Distributed Tracing for Multi-Agent Systems
When five agents collaborate, a single trace is the only way to debug. The instrumentation, the span layout, and the queries that find the slow specialist.
Why one trace
When five agents collaborate, the only way to debug is a single trace that shows all spans. Per-agent logs are insufficient. OpenTelemetry is the standard, use it; the agent framework should integrate with OTel by default and if it does not, wrap it. One trace per user-visible operation: the triage-then-remediate flow is one trace with sub-spans per agent.
- Single trace for multi-agent. Per-agent logs insufficient; one trace shows all spans.
- OpenTelemetry standard. Use it; framework integrates by default or wrap it.
- One trace per user operation. Triage-then-remediate is one trace with agent sub-spans.
- Per-flow trace boundary. The user-visible flow defines the trace; agents are sub-spans.
Span layout
The span hierarchy is structured. Root span is the user-visible operation (“handle alert X”); direct children are each agent invocation; grandchildren are tool calls and model calls inside each agent. Each span carries agent_role, model_name, tokens, cost (the carry-over makes per-span analysis trivial); use semantic conventions where they exist (OTel semantic conventions for AI).
- Root: user-visible operation. “Handle alert X”; the trace boundary.
- Children: agent invocations. Each agent gets a span.
- Grandchildren: tools and models. Inside-agent calls; the deep detail.
- Per-span carry: role, model, tokens, cost. Per-span analysis trivial.
Useful queries
Three queries dominate trace usage. “Slow agent runs”: traces with duration > p99 (the slow runs are where bugs hide); “specialist used most often”: span count by agent_role (tells you the dependency graph between specialists); “trace with error”: traces with at least one error span (the error span is the starting point for debugging).
- Slow runs > p99. Where bugs hide; the debugging starting point.
- Span count by role. Dependency graph between specialists; the architecture view.
- Traces with error span. Debugging starting point; the failure surface.
- Per-query stored as view.

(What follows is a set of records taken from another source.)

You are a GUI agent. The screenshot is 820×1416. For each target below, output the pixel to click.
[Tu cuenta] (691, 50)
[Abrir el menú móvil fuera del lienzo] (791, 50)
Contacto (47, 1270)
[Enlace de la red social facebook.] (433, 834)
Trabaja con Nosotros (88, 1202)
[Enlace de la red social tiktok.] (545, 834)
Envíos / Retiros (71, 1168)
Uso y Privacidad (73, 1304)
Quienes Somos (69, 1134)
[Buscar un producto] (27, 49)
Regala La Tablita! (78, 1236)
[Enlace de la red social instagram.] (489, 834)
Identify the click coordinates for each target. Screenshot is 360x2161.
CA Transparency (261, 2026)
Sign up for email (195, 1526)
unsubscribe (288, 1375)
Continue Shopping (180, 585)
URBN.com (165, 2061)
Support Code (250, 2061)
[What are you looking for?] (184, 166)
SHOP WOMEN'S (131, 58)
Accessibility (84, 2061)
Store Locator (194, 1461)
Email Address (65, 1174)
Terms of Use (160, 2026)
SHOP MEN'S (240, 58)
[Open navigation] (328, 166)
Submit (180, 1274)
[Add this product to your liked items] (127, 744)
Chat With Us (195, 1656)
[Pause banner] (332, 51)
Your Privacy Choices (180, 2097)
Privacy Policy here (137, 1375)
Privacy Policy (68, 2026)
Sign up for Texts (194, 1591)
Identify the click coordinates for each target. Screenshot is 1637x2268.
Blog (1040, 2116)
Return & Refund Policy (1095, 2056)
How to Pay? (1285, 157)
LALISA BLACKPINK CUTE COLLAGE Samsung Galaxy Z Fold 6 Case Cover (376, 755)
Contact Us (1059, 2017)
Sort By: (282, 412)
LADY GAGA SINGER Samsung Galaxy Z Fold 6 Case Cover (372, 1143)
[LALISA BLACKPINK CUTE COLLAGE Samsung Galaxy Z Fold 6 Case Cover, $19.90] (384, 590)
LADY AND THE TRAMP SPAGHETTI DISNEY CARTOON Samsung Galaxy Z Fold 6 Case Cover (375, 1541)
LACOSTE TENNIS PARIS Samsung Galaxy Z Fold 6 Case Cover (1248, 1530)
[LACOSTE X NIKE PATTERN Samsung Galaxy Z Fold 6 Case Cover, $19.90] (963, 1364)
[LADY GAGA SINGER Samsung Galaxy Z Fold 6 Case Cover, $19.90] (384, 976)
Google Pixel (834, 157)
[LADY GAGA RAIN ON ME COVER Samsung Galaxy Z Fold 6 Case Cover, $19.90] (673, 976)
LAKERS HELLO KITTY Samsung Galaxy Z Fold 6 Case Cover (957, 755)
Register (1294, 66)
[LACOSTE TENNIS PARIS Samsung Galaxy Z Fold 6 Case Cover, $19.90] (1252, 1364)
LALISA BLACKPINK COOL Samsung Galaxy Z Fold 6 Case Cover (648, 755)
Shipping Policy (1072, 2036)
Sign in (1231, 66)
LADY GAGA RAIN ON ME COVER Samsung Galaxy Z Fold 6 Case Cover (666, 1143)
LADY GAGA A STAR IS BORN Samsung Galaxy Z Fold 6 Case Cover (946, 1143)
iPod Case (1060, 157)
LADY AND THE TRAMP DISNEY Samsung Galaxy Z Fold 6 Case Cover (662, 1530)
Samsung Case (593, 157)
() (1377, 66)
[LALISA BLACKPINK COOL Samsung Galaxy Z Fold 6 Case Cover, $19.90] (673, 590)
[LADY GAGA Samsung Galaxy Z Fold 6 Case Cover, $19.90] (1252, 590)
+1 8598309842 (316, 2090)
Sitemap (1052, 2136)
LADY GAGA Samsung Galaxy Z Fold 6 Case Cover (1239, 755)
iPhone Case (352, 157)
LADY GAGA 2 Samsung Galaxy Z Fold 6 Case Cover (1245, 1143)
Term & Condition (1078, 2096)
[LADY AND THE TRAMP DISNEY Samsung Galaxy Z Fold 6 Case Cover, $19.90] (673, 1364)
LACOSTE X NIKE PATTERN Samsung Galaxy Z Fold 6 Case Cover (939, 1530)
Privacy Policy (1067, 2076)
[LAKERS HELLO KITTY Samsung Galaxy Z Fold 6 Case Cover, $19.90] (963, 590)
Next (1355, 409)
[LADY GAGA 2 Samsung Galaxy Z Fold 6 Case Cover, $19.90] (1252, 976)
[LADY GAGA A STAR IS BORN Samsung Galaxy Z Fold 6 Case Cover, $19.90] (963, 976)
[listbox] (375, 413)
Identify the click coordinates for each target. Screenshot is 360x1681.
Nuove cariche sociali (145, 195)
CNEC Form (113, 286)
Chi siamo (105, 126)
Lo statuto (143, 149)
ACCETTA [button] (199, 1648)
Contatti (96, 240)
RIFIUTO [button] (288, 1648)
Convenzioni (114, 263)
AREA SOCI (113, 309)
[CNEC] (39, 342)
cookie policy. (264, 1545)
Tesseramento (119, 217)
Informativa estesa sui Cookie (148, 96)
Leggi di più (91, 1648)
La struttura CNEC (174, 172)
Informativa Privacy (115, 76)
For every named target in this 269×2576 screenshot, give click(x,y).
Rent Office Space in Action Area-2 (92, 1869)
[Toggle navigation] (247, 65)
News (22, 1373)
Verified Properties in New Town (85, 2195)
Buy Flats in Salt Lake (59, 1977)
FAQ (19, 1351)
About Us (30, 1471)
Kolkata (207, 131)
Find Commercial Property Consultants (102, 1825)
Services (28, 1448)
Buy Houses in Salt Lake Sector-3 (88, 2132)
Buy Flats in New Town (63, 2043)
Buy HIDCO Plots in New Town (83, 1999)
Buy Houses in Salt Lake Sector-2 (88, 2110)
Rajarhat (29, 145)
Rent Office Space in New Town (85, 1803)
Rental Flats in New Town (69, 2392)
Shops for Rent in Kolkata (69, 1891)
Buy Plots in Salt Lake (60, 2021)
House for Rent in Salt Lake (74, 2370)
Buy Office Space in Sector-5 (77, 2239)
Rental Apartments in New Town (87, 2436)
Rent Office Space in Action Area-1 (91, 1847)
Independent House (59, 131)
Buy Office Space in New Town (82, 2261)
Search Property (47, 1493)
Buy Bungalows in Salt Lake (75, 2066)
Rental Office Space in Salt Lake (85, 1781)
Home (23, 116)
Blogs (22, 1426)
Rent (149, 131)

The queries committed; supports continued use.
Context propagation
Propagation keeps the trace whole. Trace context (trace_id, span_id) is passed between agents; every inter-agent message carries it, every tool call inherits it; propagation breaks when an agent runs in a separate process without context, so use the standard OTel propagators (W3C TraceContext) to keep everything connected; test propagation because a trace that drops a span at an agent boundary is a broken integration.
- Inter-agent context. trace_id, span_id; every message carries; every tool inherits.
- OTel propagators. W3C TraceContext; standard for cross-process.
- Test propagation. Span-drop at agent boundary is broken integration; fix early.
- Per-boundary integration test. Each agent boundary verified; supports continued correctness.
Cost of tracing
Tracing has predictable costs. Sampling: 10% trace sampling for high-volume agents, 100% for low-volume (the 10% is fine for aggregates, the 100% is needed for debugging individual issues); storage: traces are voluminous (30 days hot, 90 days warm); latency: tracing adds <5% overhead when configured correctly (bad configurations can add 30%, so profile and tune).
- 10% high-volume, 100% low-volume. Aggregates need 10%; debugging needs 100%.
- Storage retention. 30 days hot, 90 days warm; the standard window.
- <5% overhead well-configured. 30% with bad configuration; profile and tune.
- Per-deploy overhead check. Tracing overhead measured; supports continued performance.